Run coach was talking about lactic acid build up in the muscles (I’m still not sure I’ve experienced this, and I fear I may have to if I want to improve my time in Bournemouth’s marathon in October).
I said to run coach that it’s my breathing that’s my limiting factor – against me going faster – I can’t breathe fast enough. But coach was talking about lactic acid build up with faster running. With slow running the body can remove lactic acid quicker than or at the rate of its creation. With faster running lactic acid is produced more quickly than the body can break it down. Therefore faster running sessions train the body to run longer with lactic build up, and maybe train the body to hasten its speed of lactic acid break down. That’s what I understood, anyway. That’s not about breathing… I guess I’ll need to test this theory at some point over the summer (nemesis number two).
By early April, the marvellous M said I’d swum the best two lengths he’d seen me swim. But two lengths are ‘easy’ – short term panic control with racing heart rate. Stop after two lengths, heart rate can slow. At least my heart rate slows pretty quickly, what with all the running training. Anyway, those two lengths were after my 4-length warm up, so my first ‘training’ crawl. I was thinking about high elbows, and breathing, obviously. It seems I can’t think about more than two aspects of swimming at any one time (legs kicking, ear to the ground, head turning in a single plane etc). He asked if I was relaxing into it. Doh! Guess my reply. I can only think it was because it was the beginning of my workout, so I was fresh and not already under breathing stress from exertion. But I need to try to remember what those two lengths looked/felt like, because I must be getting somewhere on the right track. He said my technique is not too bad, could be better, but pretty good. Which frankly is enough praise for me. Happy with that. So he said, I just need to relax with the breathing (that may be my précis of what he said). Flipping relax. How is one supposed to do that? I mean, really?
M also verbalised what I’d been working out for myself from my running. I need to build endurance. It’s all very well managing a couple of lengths and resting between each one, but I need to build stamina with more lengths, and less resting. Like I’d built in hills with my running training.

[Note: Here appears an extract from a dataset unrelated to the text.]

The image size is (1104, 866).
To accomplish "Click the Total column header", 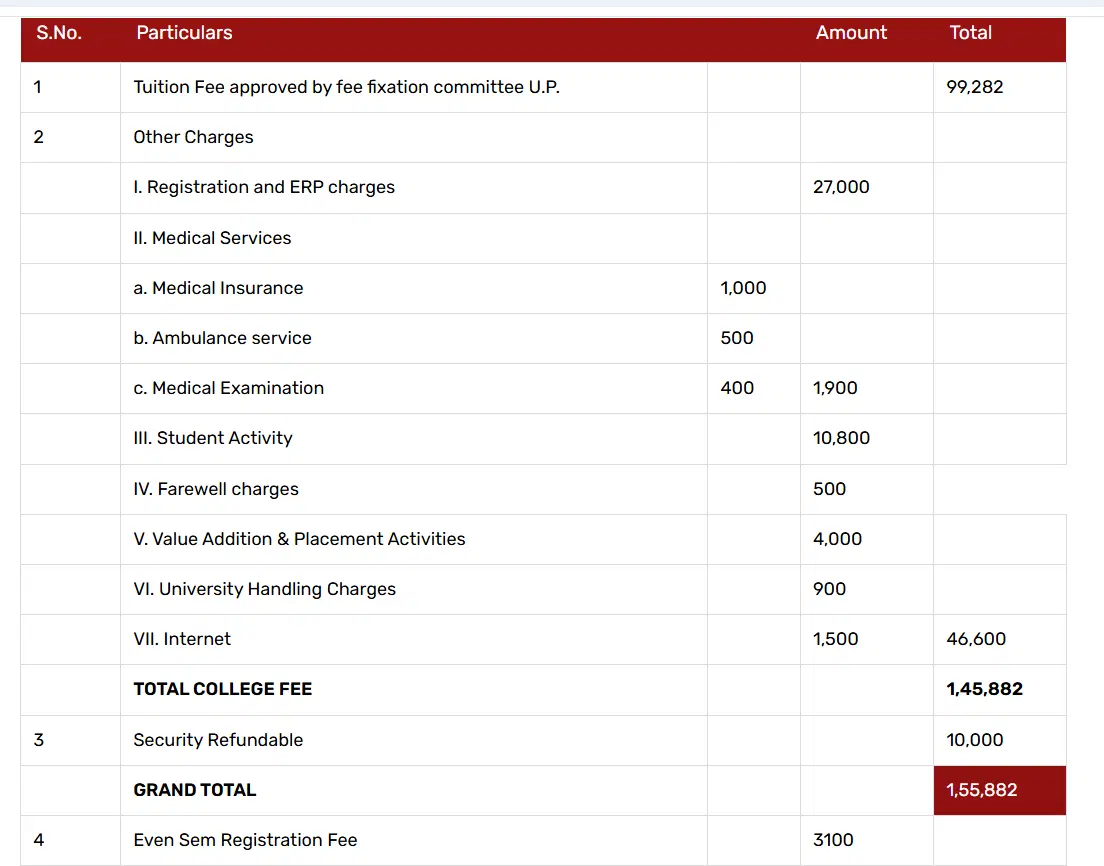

So, M has introduced me to working with flippers and paddles to improve my endurance. And implied, without actually saying it, that I need to spend more time in the pool working through it all. I’d kind of figured that one myself too, transferring running endurance learnings (more time on feet) across to the pool!
Work with flippers – wow! What speed! And paddles – I can feel my arms working harder because of the resistance. After using the flippers for the first time, I wondered if it was my legs (not working) that are exhausting me and making me breathless. With the flippers that time, I was a) faster b) floatier and c) I had more time to arrange the breathing somehow. Hindsight is a wonderful thing, and I now know my breathlessness is nothing to do with weak legs. It’s still all in the head.
Bottom line is, I have to build up my programme to improve endurance with flippers and paddles and lengths and pulse taking. I have noticed my pulse had come down 10 (from ~130 to ~120) since I started which was six months ago. This seems a very slow rate of progress. I am panicking less, I’d like to say. I even managed to cough (because I’d half swallowed a bit of water) and not stop swimming. Previously I’d have stopped swimming, maybe grabbed the lane divider, had a cough and a splutter, got my composure back (ha, ha, that’s funny) and started again. This time, quick cough, which didn’t resolve the issue, but I decided I could hang on the length end to have a proper cough once I got there. I guess the point is overriding the fear and panic reactions e.g. swallowing a bit of water doesn’t mean I’m going to drown or mean I have to stop to cough and splutter. I can just swallow a bit of water and carry on.
I suggested M teach me the whizzy turny manoeuvre thing at the pool ends … at which he laughed and said, let’s get you swimming first. Oh well, it’s good to aspire.